→ **What this task involves**
Transcribe the records word for word, leaving nothing out.

---- Record excerpts

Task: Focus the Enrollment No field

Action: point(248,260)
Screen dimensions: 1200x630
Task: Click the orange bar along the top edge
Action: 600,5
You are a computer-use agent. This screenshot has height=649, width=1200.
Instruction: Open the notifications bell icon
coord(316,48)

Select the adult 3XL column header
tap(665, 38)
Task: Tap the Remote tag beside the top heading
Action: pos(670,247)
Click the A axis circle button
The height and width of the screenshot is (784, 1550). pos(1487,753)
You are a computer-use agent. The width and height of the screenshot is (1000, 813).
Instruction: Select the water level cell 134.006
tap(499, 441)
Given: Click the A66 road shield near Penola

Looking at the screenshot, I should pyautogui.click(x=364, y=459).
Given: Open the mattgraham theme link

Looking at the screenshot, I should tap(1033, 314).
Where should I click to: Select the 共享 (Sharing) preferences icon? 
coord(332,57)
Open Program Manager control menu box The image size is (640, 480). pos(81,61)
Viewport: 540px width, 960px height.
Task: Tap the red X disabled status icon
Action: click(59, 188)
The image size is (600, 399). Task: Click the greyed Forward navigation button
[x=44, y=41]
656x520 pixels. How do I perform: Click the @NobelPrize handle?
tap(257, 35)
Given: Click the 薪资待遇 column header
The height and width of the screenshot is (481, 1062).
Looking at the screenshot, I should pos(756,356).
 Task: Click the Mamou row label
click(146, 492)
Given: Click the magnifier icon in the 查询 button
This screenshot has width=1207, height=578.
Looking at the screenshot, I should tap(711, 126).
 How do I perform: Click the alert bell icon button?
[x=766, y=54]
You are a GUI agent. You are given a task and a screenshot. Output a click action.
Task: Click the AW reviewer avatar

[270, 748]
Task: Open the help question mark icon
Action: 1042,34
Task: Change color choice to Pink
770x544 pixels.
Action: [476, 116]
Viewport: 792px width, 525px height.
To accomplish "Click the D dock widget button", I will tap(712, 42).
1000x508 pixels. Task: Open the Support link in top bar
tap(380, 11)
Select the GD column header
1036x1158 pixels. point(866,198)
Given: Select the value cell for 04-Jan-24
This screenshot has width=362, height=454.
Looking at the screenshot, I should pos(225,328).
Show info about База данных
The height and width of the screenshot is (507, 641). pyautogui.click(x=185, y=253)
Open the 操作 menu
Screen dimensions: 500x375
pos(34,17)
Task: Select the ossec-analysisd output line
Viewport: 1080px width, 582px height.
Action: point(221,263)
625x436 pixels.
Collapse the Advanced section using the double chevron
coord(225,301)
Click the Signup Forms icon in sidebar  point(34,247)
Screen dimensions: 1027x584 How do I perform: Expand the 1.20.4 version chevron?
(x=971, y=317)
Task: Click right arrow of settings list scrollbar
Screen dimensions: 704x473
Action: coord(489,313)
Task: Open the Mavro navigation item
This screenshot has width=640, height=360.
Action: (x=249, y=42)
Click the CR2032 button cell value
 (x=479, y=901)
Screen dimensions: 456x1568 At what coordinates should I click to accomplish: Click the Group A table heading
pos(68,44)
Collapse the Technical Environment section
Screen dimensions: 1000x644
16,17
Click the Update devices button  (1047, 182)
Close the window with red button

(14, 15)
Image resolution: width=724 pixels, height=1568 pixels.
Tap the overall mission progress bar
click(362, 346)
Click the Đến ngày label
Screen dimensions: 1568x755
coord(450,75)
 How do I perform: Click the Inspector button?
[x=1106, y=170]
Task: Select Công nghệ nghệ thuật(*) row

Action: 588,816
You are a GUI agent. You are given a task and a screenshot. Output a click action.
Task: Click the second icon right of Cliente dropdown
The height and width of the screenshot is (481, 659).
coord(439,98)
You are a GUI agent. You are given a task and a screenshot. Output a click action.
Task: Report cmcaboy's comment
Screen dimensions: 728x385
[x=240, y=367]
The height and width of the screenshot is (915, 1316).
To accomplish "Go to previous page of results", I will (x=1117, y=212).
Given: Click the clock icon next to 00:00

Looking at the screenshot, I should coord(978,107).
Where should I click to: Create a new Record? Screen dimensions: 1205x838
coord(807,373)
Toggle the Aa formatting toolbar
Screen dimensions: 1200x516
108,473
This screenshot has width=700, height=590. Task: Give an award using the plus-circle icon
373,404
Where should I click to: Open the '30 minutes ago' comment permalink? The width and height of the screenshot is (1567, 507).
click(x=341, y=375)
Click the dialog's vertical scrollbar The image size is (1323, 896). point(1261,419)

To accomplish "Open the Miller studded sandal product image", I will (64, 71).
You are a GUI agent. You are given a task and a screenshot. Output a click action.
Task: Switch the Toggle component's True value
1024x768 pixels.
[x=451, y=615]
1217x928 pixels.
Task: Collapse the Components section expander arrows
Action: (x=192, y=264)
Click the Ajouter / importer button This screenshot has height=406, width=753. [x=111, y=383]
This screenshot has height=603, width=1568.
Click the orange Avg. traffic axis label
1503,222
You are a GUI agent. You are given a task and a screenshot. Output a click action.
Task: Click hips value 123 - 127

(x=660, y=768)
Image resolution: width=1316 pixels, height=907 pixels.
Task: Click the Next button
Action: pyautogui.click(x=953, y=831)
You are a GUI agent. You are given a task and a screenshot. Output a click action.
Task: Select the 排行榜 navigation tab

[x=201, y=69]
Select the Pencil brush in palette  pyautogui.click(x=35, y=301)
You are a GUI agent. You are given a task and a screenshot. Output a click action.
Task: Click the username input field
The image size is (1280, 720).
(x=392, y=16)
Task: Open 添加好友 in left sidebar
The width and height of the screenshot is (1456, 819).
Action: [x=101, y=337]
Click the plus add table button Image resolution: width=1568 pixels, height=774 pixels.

--------

→ **Completed exercise**
Task: Focus the Enrollment No field

Action: point(248,260)
Screen dimensions: 1200x630
Task: Click the orange bar along the top edge
Action: 600,5
You are a computer-use agent. This screenshot has height=649, width=1200.
Instruction: Open the notifications bell icon
coord(316,48)

Select the adult 3XL column header
tap(665, 38)
Task: Tap the Remote tag beside the top heading
Action: pos(670,247)
Click the A axis circle button
The height and width of the screenshot is (784, 1550). pos(1487,753)
You are a computer-use agent. The width and height of the screenshot is (1000, 813).
Instruction: Select the water level cell 134.006
tap(499, 441)
Given: Click the A66 road shield near Penola

Looking at the screenshot, I should pyautogui.click(x=364, y=459).
Given: Open the mattgraham theme link

Looking at the screenshot, I should tap(1033, 314).
Where should I click to: Select the 共享 (Sharing) preferences icon? 
coord(332,57)
Open Program Manager control menu box The image size is (640, 480). pos(81,61)
Viewport: 540px width, 960px height.
Task: Tap the red X disabled status icon
Action: click(59, 188)
The image size is (600, 399). Task: Click the greyed Forward navigation button
[x=44, y=41]
656x520 pixels. How do I perform: Click the @NobelPrize handle?
tap(257, 35)
Given: Click the 薪资待遇 column header
The height and width of the screenshot is (481, 1062).
Looking at the screenshot, I should pos(756,356).
 Task: Click the Mamou row label
click(146, 492)
Given: Click the magnifier icon in the 查询 button
This screenshot has width=1207, height=578.
Looking at the screenshot, I should tap(711, 126).
 How do I perform: Click the alert bell icon button?
[x=766, y=54]
You are a GUI agent. You are given a task and a screenshot. Output a click action.
Task: Click the AW reviewer avatar

[270, 748]
Task: Open the help question mark icon
Action: 1042,34
Task: Change color choice to Pink
770x544 pixels.
Action: [476, 116]
Viewport: 792px width, 525px height.
To accomplish "Click the D dock widget button", I will tap(712, 42).
1000x508 pixels. Task: Open the Support link in top bar
tap(380, 11)
Select the GD column header
1036x1158 pixels. point(866,198)
Given: Select the value cell for 04-Jan-24
This screenshot has width=362, height=454.
Looking at the screenshot, I should pos(225,328).
Show info about База данных
The height and width of the screenshot is (507, 641). pyautogui.click(x=185, y=253)
Open the 操作 menu
Screen dimensions: 500x375
pos(34,17)
Task: Select the ossec-analysisd output line
Viewport: 1080px width, 582px height.
Action: point(221,263)
625x436 pixels.
Collapse the Advanced section using the double chevron
coord(225,301)
Click the Signup Forms icon in sidebar  point(34,247)
Screen dimensions: 1027x584 How do I perform: Expand the 1.20.4 version chevron?
(x=971, y=317)
Task: Click right arrow of settings list scrollbar
Screen dimensions: 704x473
Action: coord(489,313)
Task: Open the Mavro navigation item
This screenshot has width=640, height=360.
Action: (x=249, y=42)
Click the CR2032 button cell value
 (x=479, y=901)
Screen dimensions: 456x1568 At what coordinates should I click to accomplish: Click the Group A table heading
pos(68,44)
Collapse the Technical Environment section
Screen dimensions: 1000x644
16,17
Click the Update devices button  (1047, 182)
Close the window with red button

(14, 15)
Image resolution: width=724 pixels, height=1568 pixels.
Tap the overall mission progress bar
click(362, 346)
Click the Đến ngày label
Screen dimensions: 1568x755
coord(450,75)
 How do I perform: Click the Inspector button?
[x=1106, y=170]
Task: Select Công nghệ nghệ thuật(*) row

Action: 588,816
You are a GUI agent. You are given a task and a screenshot. Output a click action.
Task: Click the second icon right of Cliente dropdown
The height and width of the screenshot is (481, 659).
coord(439,98)
You are a GUI agent. You are given a task and a screenshot. Output a click action.
Task: Report cmcaboy's comment
Screen dimensions: 728x385
[x=240, y=367]
The height and width of the screenshot is (915, 1316).
To accomplish "Go to previous page of results", I will (x=1117, y=212).
Given: Click the clock icon next to 00:00

Looking at the screenshot, I should coord(978,107).
Where should I click to: Create a new Record? Screen dimensions: 1205x838
coord(807,373)
Toggle the Aa formatting toolbar
Screen dimensions: 1200x516
108,473
This screenshot has width=700, height=590. Task: Give an award using the plus-circle icon
373,404
Where should I click to: Open the '30 minutes ago' comment permalink? The width and height of the screenshot is (1567, 507).
click(x=341, y=375)
Click the dialog's vertical scrollbar The image size is (1323, 896). point(1261,419)

To accomplish "Open the Miller studded sandal product image", I will (64, 71).
You are a GUI agent. You are given a task and a screenshot. Output a click action.
Task: Switch the Toggle component's True value
1024x768 pixels.
[x=451, y=615]
1217x928 pixels.
Task: Collapse the Components section expander arrows
Action: (x=192, y=264)
Click the Ajouter / importer button This screenshot has height=406, width=753. [x=111, y=383]
This screenshot has height=603, width=1568.
Click the orange Avg. traffic axis label
1503,222
You are a GUI agent. You are given a task and a screenshot. Output a click action.
Task: Click hips value 123 - 127

(x=660, y=768)
Image resolution: width=1316 pixels, height=907 pixels.
Task: Click the Next button
Action: pyautogui.click(x=953, y=831)
You are a GUI agent. You are given a task and a screenshot. Output a click action.
Task: Select the 排行榜 navigation tab

[x=201, y=69]
Select the Pencil brush in palette  pyautogui.click(x=35, y=301)
You are a GUI agent. You are given a task and a screenshot. Output a click action.
Task: Click the username input field
The image size is (1280, 720).
(x=392, y=16)
Task: Open 添加好友 in left sidebar
The width and height of the screenshot is (1456, 819).
Action: [x=101, y=337]
Click the plus add table button Image resolution: width=1568 pixels, height=774 pixels.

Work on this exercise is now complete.